Dr. William Schaffner, a leader of Joint Commission Resources' Flu Vaccination Challenge to encourage health care workers nationwide to be immunized against influenza, received the American Public Health Association's oldest and most prestigious award, the Sedgwick Memorial Medal for Distinguished Service in Public Health, this week.
The medal has been awarded since 1929. It honors someone who has given distinguished service to public health while working tirelessly to advance public health knowledge and practice. The presentation took place during APHA's 138th Annual Meeting and Exposition in Denver.
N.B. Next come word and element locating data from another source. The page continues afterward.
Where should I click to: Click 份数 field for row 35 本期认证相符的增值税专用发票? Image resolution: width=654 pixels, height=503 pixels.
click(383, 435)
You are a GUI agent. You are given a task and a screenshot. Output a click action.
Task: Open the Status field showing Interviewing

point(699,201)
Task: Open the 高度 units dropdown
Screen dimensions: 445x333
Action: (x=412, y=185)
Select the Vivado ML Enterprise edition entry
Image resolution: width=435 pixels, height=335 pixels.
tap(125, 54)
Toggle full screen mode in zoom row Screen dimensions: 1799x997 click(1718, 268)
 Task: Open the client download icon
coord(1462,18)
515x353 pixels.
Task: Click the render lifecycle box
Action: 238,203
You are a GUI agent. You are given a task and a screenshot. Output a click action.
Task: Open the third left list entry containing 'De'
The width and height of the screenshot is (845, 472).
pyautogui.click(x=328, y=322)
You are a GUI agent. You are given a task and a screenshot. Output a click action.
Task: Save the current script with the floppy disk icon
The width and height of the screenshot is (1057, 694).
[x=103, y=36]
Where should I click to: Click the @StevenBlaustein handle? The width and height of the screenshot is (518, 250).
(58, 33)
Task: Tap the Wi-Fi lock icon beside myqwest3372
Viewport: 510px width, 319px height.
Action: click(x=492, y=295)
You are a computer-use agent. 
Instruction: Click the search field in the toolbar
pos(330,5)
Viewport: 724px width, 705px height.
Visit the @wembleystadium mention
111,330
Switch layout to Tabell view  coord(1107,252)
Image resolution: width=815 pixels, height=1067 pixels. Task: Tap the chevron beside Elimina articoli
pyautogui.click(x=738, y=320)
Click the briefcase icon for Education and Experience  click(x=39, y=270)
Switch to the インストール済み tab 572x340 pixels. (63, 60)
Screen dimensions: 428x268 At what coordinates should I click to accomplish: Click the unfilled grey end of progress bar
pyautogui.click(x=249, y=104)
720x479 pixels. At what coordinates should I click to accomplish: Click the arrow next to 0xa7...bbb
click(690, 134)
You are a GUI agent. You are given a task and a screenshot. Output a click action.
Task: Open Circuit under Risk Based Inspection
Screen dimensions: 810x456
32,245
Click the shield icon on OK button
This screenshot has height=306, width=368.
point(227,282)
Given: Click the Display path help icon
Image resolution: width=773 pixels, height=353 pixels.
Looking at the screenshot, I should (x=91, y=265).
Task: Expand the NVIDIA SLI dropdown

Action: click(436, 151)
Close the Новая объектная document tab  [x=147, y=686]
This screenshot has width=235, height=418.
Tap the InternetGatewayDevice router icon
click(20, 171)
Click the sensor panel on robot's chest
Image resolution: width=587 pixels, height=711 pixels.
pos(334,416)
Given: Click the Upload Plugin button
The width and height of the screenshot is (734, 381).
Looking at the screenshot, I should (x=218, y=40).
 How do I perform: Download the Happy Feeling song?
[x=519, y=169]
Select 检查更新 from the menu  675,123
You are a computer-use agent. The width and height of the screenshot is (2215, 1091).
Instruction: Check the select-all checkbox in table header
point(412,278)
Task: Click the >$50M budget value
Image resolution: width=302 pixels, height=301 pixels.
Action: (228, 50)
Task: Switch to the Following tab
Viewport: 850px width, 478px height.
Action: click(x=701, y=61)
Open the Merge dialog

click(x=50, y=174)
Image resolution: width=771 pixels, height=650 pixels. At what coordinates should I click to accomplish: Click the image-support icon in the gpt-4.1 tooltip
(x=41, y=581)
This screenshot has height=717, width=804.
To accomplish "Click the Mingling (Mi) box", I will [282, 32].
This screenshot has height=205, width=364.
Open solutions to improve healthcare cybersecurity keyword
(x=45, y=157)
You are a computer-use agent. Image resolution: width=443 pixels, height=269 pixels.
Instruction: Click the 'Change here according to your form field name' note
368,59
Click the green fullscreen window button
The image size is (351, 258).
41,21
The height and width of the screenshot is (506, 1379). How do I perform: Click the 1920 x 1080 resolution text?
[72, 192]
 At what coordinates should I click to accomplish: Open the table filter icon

Schaffner chairs the Department of Preventive Medicine and is a professor of infectious diseases in the Department of Medicine at the Vanderbilt University School of Medicine in Nashville. APHA said he has been a Vanderbilt faculty member for more than 40 years, "becoming one of the pioneers of hospital infection control programs and conducting rigorous investigations that validated infection control as a scientific discipline." He has worked with the Tennessee Department of Health on investigations of outbreaks of communicable diseases and environmental hazards, as well as supervising the training of 21 Epidemic Intelligence Service officers, the association said.
APHA presented several other awards during the meeting, which ended Wednesday. Among them was the American Public Health Association Student Assembly Public Health Mentoring Award, given to Connie Kohler, DrPH, professor of health behavior in the University of Alabama Birmingham School of Public Health.